From: Northwestern Georgia, USA
While doing a google search for "reports of mortality declining," I stumbled across a March 30 news report/analysis of the newly-created IHME (Univ. of Washington) model. See report here: http://nautil.us/blog/be-wary-of-a-model-that-shows-a-decline-in-covid_19-deaths .
Reading this showed how well or poorly IHME did in its earliest projections. I like the model but it turns out it didn't do very well early on. It missed too high for some states and regions and too low for others. Often, considerably so.
The media (and a few forumites) picked up on those early projections, made their own analysis, and came up with conclusions that turned out to be flawed. In late March, IHME seriously overestimated mortality in southern states like Florida and Arkansas, and in the biggest state, California. Conversely, it drastically underestimated mortality in New York and other northern regions, including New Jersey and Michigan. See image below.
The news media picked up on the negative projections for the South and predicted the region would suffer disproportionately. Naturally, some forumites picked up on that. As weeks passed and data came in indicating this wasn't true, the forumites asked for "more time" to receive data. When a week passed, and then another, and then two more, the data continued to show that it wasn't the South suffering disproportionately. It was the North. The media (and concerned forumites) haven't addressed this. The faulty projections and negative portrayals simply faded into the past, unacknowledged and without any effort to self-critique, clarify or contextualize.
IHME continually revises its projections to take into account actual numbers and so forth, thus usually generating updates that get closer and closer to actual data.
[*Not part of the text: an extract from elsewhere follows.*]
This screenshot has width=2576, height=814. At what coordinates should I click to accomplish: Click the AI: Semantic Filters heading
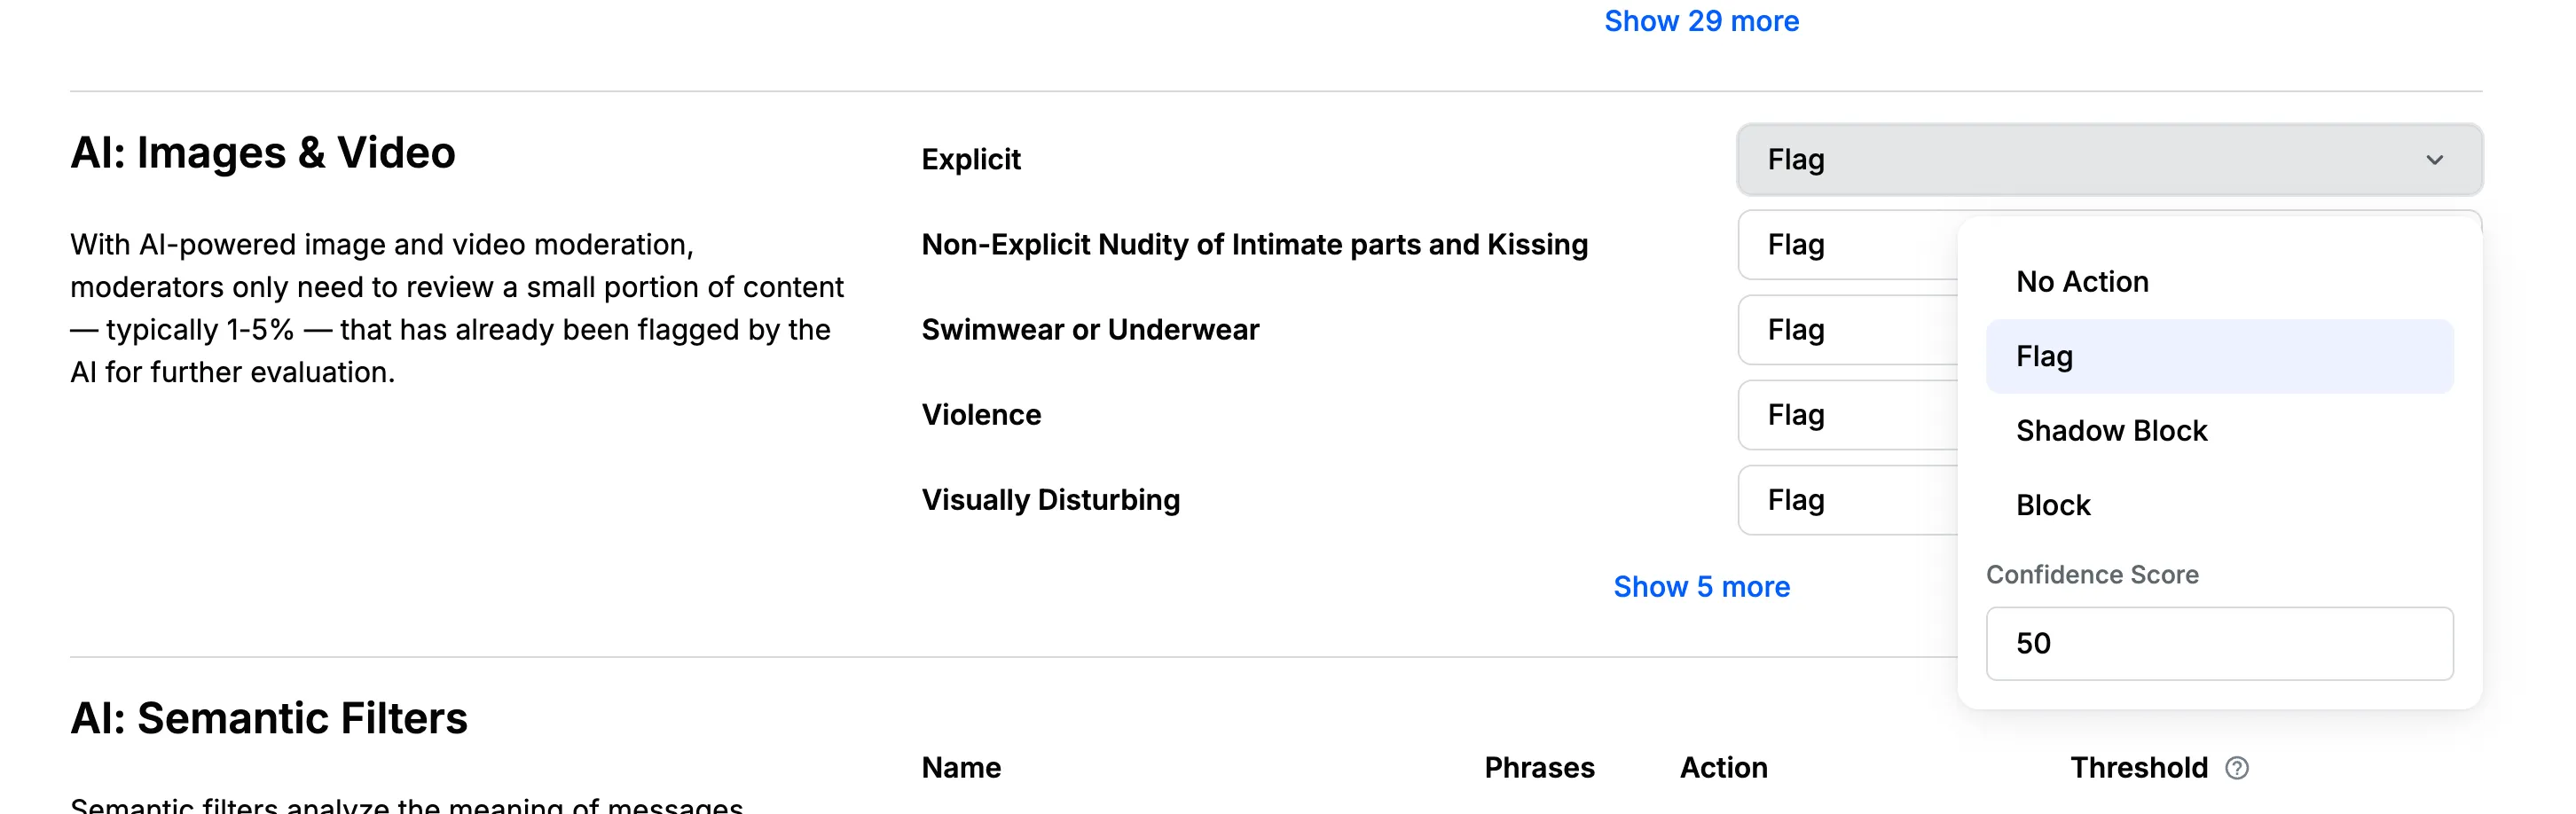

Despite it's early miscalls it has been a useful tool.
Data keeps coming in, so nothing is final yet. But it does appear that NE USA has absorbed the hardest blows in round one. As I've noted previously, this probably isn't because the southern states did things better - there's probably an element of luck involved and other criteria might've been determinative, like air pollution, population density, etc. Certainly the northeast has excellent medical care.
As for the google search to find media articles looking into the decline in mortality in the US? Nothing popped up in the first search. I'll try again later.